# [Yapılacak İş]
II. Abdülhamid hakkındaki metinde "Bilindiği üzere II.Abdülhamid'i" ile "4 ismin nitelikleri.." arasındaki bölümü, bu iki ifade de dahil olmak üzere, hiçbir şeyini değiştirmeden yeniden yazın.

# [Metin]
###

Bilindiği üzere II.Abdülhamid'i tahttan indiren ekipte Emanuel Karaso, Aram Efendi, Es'ad Toptani ve Arif Hikmet Paşa yer almaktadır. Zaten Abdülhamid Han da en çok ekipteki kişilerin yanlış seçildiğine içerler ve çok üzülür. İşte bu 4 ismin nitelikleri..
***
"Karaso, İtalya'dan para alan bir casus olup, Libya 'nın İtalya tarafından yutulmasına meş'um bir rol oynamış, sonradan İtalya'ya kaçmış bir vatan hainidir. Ermeni Aram Efendi, Ermeni ihtilal komiteleri ile yakın ilgisi olup Sultan Abdülhamid'den Ermeniler'in intikamını almak için Abdülhamid'i tahttan indiren ekibe sokulmuştur. Jandarma Paşası olan Es'ad Toptani, birkaç yıl sonra devlete isyan ederek Arnavut istiklali için silah çekmiş ve sayısız Türk 'ün kanına girmiş bir adamdır. Arif Hikmet Paşa, sonraki yıllarda karanlık siyasi hayatı olan bir denizcidir." |
|
|
|
Nicomedia41
Üyeliği iptal edilmiştir
|
Konu: Geri: Osmanlı'dan Japonya'ya robot Ptsi Haz. 22, 2009 3:34 pm |
|
|
İşte Abdulhamid Han Hakkında Anlatılan 10 Yalan ..! 1. Kızıl Sultandı: Bu iddia, Albert Vandal adlı bir Fransız yazar tarafından ortaya atılmıştı. Atılış sebebi de, Abdülhamid'in Ermeni isyanlarını bastırtmış olmasıdır. Başta İngiltere ve Fransa olmak üzere Avrupa kamuoyunda Abdülhamid'in kan dökücü bir padişah olduğu propagandası başlatıldı. İşte "Kızıl", yani kan döken Sultan lakabı bu sırada asıldı boynuna. Hadi Ermenilerin böyle demesini anladık; iyi ama bir tekini bile idam ettirmemiş olan Abdülhamid'e Jön Türkler neden "Kızıl Sultan" dediler? 1915'te yüzbinlerce Ermeni'yi tehcir ettirecek olanlar, 25 yıl önce Ermeni propaganda ordusunun neferleri olmakta sakınca görmemişlerdi.

###

# [Veri Kesiti]

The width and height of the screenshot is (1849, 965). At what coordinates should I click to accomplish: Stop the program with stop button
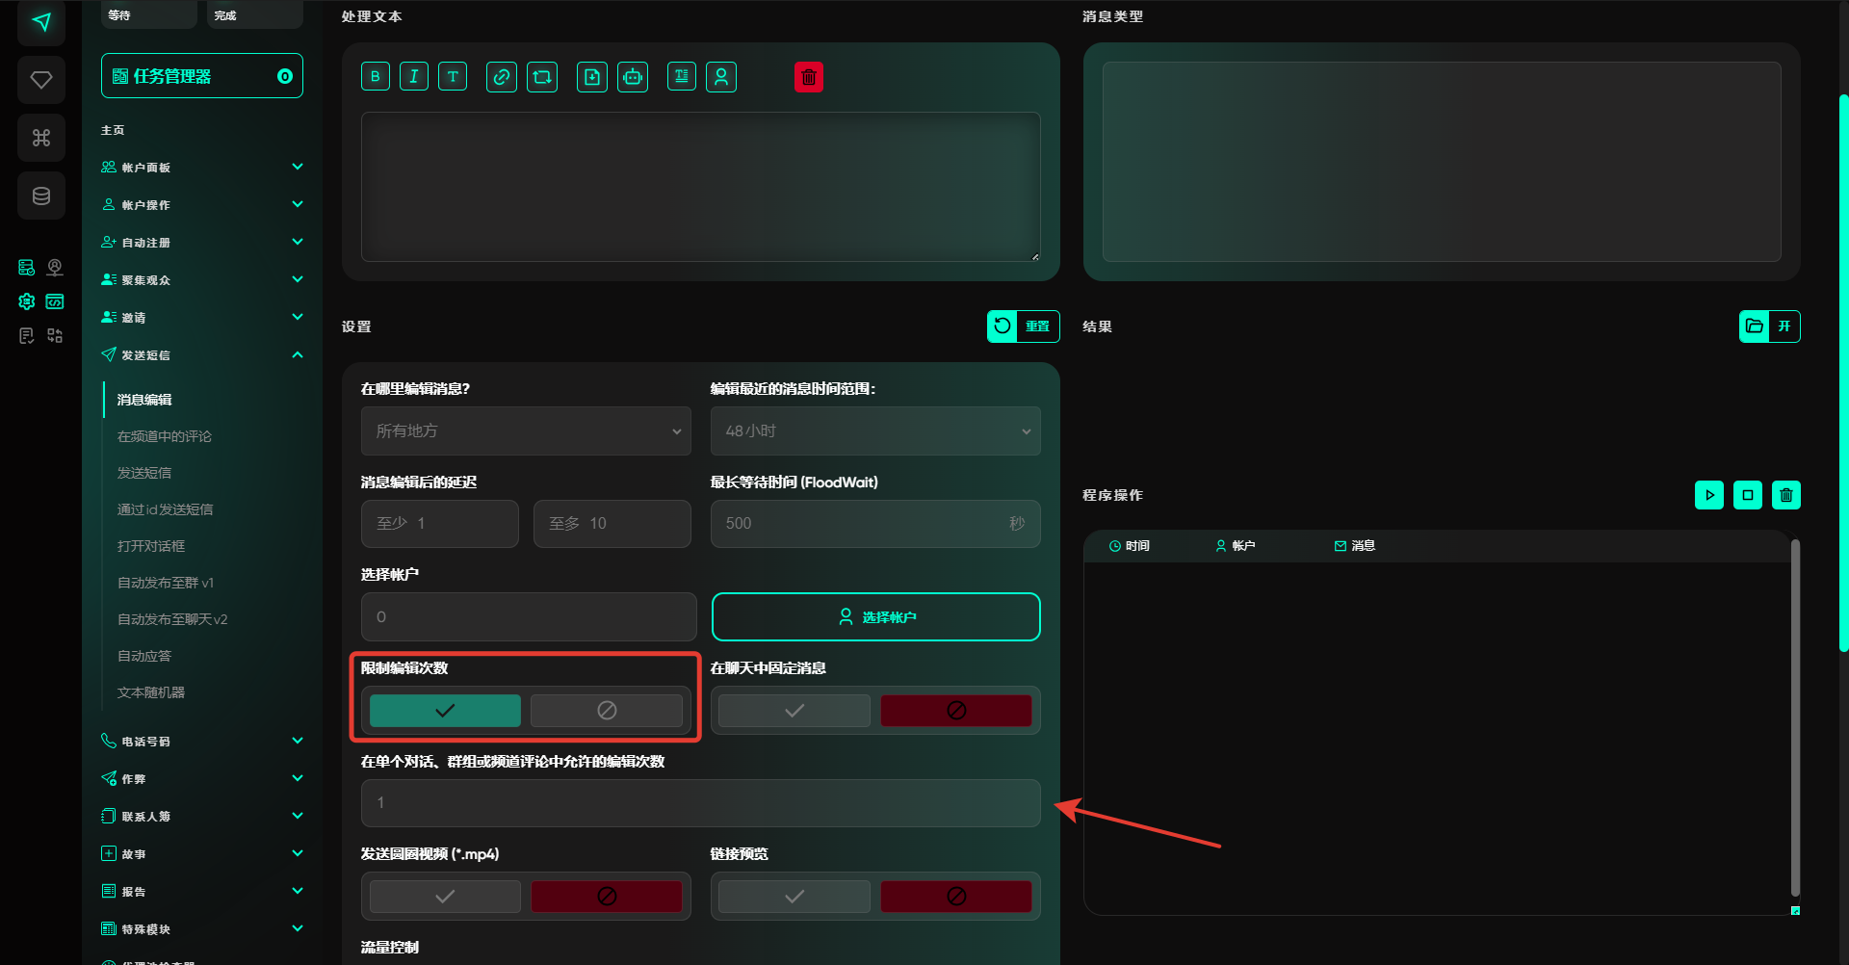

###

# [Alıştırma Yanıtı]
Bilindiği üzere II.Abdülhamid'i tahttan indiren ekipte Emanuel Karaso, Aram Efendi, Es'ad Toptani ve Arif Hikmet Paşa yer almaktadır. Zaten Abdülhamid Han da en çok ekipteki kişilerin yanlış seçildiğine içerler ve çok üzülür. İşte bu 4 ismin nitelikleri..